California drivers are getting hit with yet another round of higher auto premiums, capping years of steady rate hikes. Heavier SUVs and pickups, rising repair bills and new trade tariffs are all feeding into claims costs and pushing insurers to raise prices. For many motorists, that means renewal notices that are hundreds of dollars higher than just a few years ago.

A California driver who paid the state’s average premium of $1,087 in 2022 could now be shelling out hundreds more, according to the Los Angeles Times. The paper reports that the top 10 insurers in the state won approval last year to raise premiums an average of 6% on top of a 15.4% spike in 2024 and a 13% jump in 2023. Carriers that write about 85% of California policies saw rates climb by more than one-third from 2023 to 2025.

Heavier Cars, Pricier Repairs

All-wheel-drive SUVs and beefier crossovers are quietly reshaping what happens when cars collide. Extra weight means more crash force, which means more damage and more expensive fixes, especially with all the electronics now packed into modern vehicles. “These are things which are fundamentally changing the equation of force in crashes. More crash force equals higher repair costs,” Matt Moore of the Insurance Institute for Highway Safety told the Los Angeles Times.

Industry data from CCC Intelligent Solutions shows just how much those fixes are costing.

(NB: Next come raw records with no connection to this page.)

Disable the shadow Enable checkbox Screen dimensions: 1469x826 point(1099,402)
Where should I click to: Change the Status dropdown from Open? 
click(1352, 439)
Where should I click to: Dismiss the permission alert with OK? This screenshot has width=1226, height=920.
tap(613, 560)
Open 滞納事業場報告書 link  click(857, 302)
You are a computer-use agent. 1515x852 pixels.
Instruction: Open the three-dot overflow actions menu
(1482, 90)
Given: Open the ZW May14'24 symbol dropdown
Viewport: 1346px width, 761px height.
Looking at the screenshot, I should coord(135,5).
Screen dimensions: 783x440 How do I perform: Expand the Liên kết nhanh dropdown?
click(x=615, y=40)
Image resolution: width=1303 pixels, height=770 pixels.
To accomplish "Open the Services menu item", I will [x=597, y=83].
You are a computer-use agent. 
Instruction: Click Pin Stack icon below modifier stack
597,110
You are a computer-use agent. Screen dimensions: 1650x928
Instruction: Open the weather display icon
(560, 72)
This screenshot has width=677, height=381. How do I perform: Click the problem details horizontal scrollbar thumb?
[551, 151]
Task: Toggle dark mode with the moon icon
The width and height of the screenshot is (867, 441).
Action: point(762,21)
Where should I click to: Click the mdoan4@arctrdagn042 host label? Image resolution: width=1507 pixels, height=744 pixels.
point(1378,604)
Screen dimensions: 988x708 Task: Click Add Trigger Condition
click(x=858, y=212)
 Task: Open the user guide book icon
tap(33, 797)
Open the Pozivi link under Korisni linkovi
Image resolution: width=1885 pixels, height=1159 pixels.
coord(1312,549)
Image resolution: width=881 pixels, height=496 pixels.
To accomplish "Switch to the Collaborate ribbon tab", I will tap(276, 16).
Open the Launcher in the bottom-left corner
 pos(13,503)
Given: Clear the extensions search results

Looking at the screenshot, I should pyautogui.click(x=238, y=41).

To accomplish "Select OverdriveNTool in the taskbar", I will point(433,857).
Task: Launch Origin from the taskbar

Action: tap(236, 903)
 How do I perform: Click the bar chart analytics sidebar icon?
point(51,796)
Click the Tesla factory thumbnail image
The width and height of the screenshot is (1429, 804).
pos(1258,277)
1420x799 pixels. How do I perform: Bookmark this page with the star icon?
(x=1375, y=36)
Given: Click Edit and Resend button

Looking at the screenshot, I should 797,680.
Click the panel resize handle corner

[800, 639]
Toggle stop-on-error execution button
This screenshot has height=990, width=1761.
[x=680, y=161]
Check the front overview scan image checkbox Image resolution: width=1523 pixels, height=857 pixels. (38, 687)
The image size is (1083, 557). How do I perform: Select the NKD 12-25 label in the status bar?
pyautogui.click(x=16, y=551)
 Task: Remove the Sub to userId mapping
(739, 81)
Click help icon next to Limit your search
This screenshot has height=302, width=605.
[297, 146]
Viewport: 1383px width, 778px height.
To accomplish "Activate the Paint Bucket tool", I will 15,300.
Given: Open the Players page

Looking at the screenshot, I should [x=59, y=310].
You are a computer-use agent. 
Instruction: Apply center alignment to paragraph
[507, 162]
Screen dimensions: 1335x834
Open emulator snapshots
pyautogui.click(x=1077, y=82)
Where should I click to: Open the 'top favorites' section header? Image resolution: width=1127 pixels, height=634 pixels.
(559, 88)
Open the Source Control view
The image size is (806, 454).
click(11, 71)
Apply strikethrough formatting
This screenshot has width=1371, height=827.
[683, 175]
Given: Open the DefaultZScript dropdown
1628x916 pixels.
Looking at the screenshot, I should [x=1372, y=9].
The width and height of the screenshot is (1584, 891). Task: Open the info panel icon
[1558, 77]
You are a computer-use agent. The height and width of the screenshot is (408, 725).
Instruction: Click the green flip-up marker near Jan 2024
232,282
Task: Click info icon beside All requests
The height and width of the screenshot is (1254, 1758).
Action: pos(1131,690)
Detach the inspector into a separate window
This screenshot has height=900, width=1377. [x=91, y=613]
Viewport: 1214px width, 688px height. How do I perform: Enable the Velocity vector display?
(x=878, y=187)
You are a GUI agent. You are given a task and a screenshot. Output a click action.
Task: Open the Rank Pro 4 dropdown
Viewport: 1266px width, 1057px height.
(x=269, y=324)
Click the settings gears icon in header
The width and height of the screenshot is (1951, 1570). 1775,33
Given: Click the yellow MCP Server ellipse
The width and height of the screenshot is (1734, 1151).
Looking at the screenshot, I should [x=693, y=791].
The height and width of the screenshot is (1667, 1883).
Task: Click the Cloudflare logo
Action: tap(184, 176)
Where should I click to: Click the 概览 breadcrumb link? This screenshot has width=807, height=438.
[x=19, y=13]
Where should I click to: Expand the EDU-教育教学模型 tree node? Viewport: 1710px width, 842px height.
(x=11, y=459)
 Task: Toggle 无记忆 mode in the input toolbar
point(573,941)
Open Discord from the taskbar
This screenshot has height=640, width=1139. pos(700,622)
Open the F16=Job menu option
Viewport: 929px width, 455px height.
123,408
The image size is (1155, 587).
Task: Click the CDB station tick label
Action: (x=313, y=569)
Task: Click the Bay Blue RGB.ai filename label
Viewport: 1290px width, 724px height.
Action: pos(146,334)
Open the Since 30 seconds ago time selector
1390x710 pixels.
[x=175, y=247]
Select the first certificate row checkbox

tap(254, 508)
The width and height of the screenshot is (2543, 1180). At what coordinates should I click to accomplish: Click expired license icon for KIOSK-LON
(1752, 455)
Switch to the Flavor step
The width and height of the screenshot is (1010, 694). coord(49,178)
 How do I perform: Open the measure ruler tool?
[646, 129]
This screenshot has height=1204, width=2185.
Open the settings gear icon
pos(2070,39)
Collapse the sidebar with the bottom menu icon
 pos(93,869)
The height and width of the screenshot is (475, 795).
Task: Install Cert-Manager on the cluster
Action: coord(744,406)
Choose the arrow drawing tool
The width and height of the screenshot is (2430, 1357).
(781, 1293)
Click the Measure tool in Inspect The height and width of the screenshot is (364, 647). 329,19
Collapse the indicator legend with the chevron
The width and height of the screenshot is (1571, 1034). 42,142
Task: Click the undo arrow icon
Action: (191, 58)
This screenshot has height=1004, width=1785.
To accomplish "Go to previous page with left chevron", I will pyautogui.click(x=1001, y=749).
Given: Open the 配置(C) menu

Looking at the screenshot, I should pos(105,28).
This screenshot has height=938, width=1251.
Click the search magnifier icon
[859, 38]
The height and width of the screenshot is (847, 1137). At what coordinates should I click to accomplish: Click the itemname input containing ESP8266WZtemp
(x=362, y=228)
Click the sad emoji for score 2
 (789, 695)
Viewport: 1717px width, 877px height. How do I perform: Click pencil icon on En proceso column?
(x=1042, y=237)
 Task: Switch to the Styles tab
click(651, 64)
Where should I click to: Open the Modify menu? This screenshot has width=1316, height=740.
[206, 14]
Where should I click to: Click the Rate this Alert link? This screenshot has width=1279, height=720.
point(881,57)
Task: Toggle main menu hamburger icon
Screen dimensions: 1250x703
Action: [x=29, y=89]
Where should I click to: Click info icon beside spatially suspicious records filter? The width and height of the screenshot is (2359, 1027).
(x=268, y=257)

The average total cost of collision repair climbed to about $4,774 last year, compared with roughly $3,225 in 2019.

Tariffs Are Multiplying The Pressure

On top of that, trade measures are making both parts and new vehicles more expensive, costs that eventually show up in repair estimates and insurance payouts. Analysts at Anderson Economic Group estimate tariffs could add thousands of dollars to the price of some models, a projection noted by reporting at CNBC. Insurers say much of that extra expense ultimately filters into claims costs.

Insurers' Moves: Refunds, Filings And Uneven Relief

Insurers, for their part, have responded in different ways. Many carriers have pursued or secured rate increases in recent years, while some have trimmed their requests or handed money back to customers when underwriting results improved. State Farm this month announced a $5 billion cash-back dividend for auto customers and previously filed for a 6.2% auto-rate reduction in California. The dividend works out to an average of about $100 per vehicle, according to State Farm, which also details the rate-reduction filing in its newsroom.

What Drivers Can Do

Drivers still have a few plays left to blunt the sting. Shopping around at renewal, checking that all discounts are applied and rethinking optional coverages and deductibles can help match a policy to a tighter budget. Bundling auto and home, asking an agent to walk through repair-network options and looking into safe-driving or usage-based discounts can also shave off some cost.

If a renewal notice looks out of line, policyholders can ask their insurer for a written explanation and, if needed, bring their concerns to the California Department of Insurance with a complaint or inquiry.

Regulatory Backdrop

Hovering over all of this is California’s unique insurance framework. Proposition 103, passed by voters in 1988, turned the insurance commissioner into an elected position with prior-approval power over rates and created an intervenor process so consumer groups can challenge filings. According to Wikipedia, those rules helped keep premiums below national averages in earlier decades, but they also add friction when costs shift quickly. That means regulators, insurers and consumer advocates will be watching new rate filings closely in the months ahead.